Using AI As A Smokescreen?

Investor Marc Andreessen recently called AI a ‘silver-bullet excuse’ for workforce reductions. He argues that many companies are simply correcting for pandemic-era overhiring, with some still overstaffed by as much as 25% to 75%.

This has given rise to the term AI washing, where companies attribute layoffs to AI to justify cuts driven by restructuring, cost pressures, or overexpansion, while also signalling technological progress to investors. 

“Many companies announcing AI-related layoffs do not have mature, vetted AI applications ready to fill those roles, highlighting a trend of ‘AI washing’, which is attributing financially motivated cuts to future AI implementation,” research firm Forrester’s January report cites.

While AI-driven disruption is real and growing, experts suggest that many of the layoffs in 2026 aren’t due to immediate automation. Another reason could be narrative setting.
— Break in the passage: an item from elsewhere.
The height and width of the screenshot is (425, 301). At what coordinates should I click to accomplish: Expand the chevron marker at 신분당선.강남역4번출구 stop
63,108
Pareek Jain, the cofounder and CEO of consulting firm EIIRTrends believes that many of the companies announcing layoffs are also the biggest sellers of AI. 

“They need to demonstrate that AI is driving real productivity gains and they can do more with fewer people. In a way, they have to eat their own dog food to validate the promise of AI to customers and investors alike,” Jain added.

All in all, the ongoing churn at the tech giant is not about AI replacing humans but about companies reshaping their cost structures to fund an expensive, uncertain transition to an AI-first future. 

As companies pour billions into infrastructure and compute capacity, cutting headcount has emerged as the fastest way to protect margins while freeing up capital. The result? Layoffs are being framed as AI-driven disruption, even as most companies are still years away from realising meaningful productivity gains.